Reviving Jack Carter, London’s Toughest Pulp Hero


Kevin Canfield at the Daily Beast offers a piece on the revival of Ted Lewis' gangster character,

In the 1970s, an Englishman named Ted Lewis published three rowdy yarns about a brutal Briton working as an enforcer for a gangland “firm.” The first of these inspired a suitably gritty crime film recalled as one of the era’s best. The next two books weren’t so successful. But now, 32 years after Lewis’ death, his Jack Carter novels are getting a second life here in the States.

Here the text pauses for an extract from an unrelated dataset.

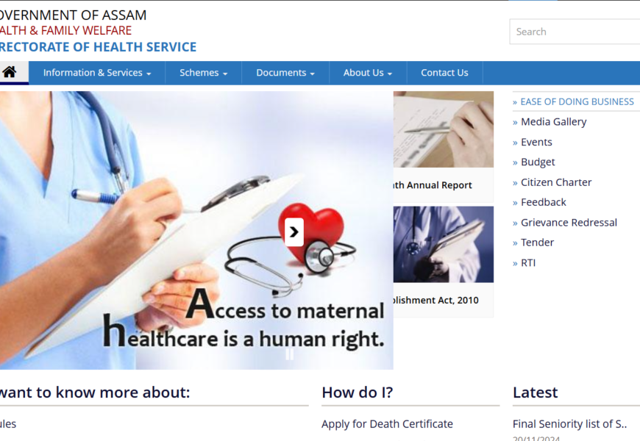
Task: Open the Events sidebar link
Action: click(536, 142)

Fans of Get Carter, Mike Hodges’ 1971 movie, surely remember the exploits of the unflappable brute. As played by a young and rugged Michael Caine, Carter was a bitters-drinking, blade-wielding get-even artist who managed to make the act of eating soup on a moving train look menacing. Yet readers coming to the novels fresh won’t quite know what Lewis’ leading man is all about. So before we get to the enterprising small publisher responsible for reviving the books, and the brief but artistically fertile life of the man who penned them, let’s (re)acquaint ourselves with Carter’s CV. 

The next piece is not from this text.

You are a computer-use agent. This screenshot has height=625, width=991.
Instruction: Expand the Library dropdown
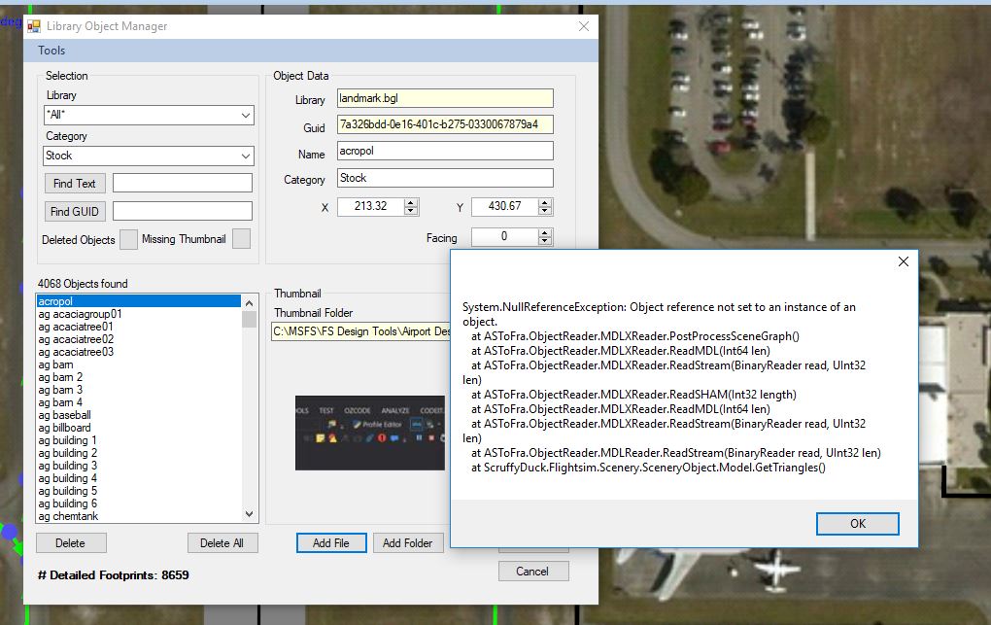coord(246,116)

It’s probably best to start with an explanation of how he became the top organized-crime fixer in the city he calls “the smoke” (i.e. London). As he puts in Jack Carter and the Mafia Pigeon, the series’ third novel, “it hasn’t exactly been unknown for me, as a matter of policy as far as the firm’s concerned, to see to transgressors from members of the opposition on a more or less permanent basis, the more or less depending on the degree to which your religious beliefs extends.” A history of violence and a gift for understatement—that’s Carter, a remorseless pulp fiction killer.  
... On the whole, though, the novels are a welcome surprise to those of us whose only knowledge of Carter came via the big screen. The reissues are the first from Syndicate Books, an imprint that says it plans to put out up to 10 titles a year, mainly “out-of-print or neglected mystery and crime fiction of merit.” Syndicate was founded by Paul Oliver, the director of marketing and publicity for Soho Crime. In partnership with Penguin Random House, Soho will promote and sell the Carter books and future Syndicate titles. Until they were revived by Syndicate, the first two novels in the series were out of print in the U.S. for 40 years, and the third had never been published here at all.